Estriol. Some alternative medicine practitioners have popularized the use of a special form of estrogen called estriol, claiming that, unlike standard estrogen, it does not increase the risk of cancer. However, this claim is unfounded.

Controlled trials performed in Japan have found that estriol helps prevent bone loss in menopausal women, although one small study found no benefit. However, like other forms of estrogen, oral estriol stimulates the growth of uterine tissue. This leads to a risk of uterine cancer.

In a placebo-controlled study of 1,110 women, greater uterine tissue stimulation was seen among women given estriol orally (1 to 2 mg daily) than those given placebo. Another large study found that oral estriol increased the risk of uterine cancer. In another study of 48 women given estriol at a dose of 1 mg twice daily, uterine tissue stimulation was seen in the majority of cases.

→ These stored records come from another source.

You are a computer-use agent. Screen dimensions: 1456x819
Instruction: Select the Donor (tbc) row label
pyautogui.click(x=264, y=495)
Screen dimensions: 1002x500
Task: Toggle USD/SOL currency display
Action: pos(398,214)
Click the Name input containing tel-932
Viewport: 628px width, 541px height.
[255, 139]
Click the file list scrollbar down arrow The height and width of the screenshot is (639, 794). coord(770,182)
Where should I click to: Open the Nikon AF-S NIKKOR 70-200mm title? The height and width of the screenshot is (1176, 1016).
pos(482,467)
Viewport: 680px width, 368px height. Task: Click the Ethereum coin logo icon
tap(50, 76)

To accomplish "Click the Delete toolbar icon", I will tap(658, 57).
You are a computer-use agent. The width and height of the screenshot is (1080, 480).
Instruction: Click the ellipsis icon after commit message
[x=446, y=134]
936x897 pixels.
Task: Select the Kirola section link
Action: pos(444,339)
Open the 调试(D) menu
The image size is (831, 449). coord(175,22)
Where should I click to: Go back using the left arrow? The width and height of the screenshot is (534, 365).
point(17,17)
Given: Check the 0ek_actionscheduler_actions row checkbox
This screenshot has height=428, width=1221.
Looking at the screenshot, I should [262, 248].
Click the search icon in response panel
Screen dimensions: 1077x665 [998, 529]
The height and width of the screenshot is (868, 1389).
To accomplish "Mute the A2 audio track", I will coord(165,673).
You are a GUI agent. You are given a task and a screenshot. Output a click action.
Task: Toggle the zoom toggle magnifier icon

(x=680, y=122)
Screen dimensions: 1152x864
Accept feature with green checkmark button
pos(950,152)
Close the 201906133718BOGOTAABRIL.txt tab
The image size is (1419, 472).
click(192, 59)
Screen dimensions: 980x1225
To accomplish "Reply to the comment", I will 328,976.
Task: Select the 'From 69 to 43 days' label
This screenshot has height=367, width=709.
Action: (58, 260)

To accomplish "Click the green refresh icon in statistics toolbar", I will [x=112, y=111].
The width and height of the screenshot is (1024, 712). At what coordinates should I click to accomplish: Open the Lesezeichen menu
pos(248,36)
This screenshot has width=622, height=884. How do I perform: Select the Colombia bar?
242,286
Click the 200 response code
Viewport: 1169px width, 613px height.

In contrast, a twelve-month double-blind trial of oral estriol (2 mg daily) in sixty-eight Japanese women found no effect on the uterus. It may be that the high levels of soy in the Japanese diet altered the results. Additionally, test-tube studies suggest that estriol is just as likely to cause breast cancer as any other form of estrogen. Women who use estriol should consider it like any other form of estrogen.

Other herbs that lack scientific evidence but have been proposed as treatments or prevention methods for osteoporosis include horsetail (Equisetum arvense), kelp (Fucus vesiculosus), oat straw (Avena sativa), carotenoids, and melatonin.

Herbs and Supplements to Use with Caution

Some research suggests that excessive intake of vitamin A may increase the risk of osteoporosis. Herbs and supplements may interact adversely with drugs used to treat osteoporosis, so people should be cautious when considering the use of herbs and supplements.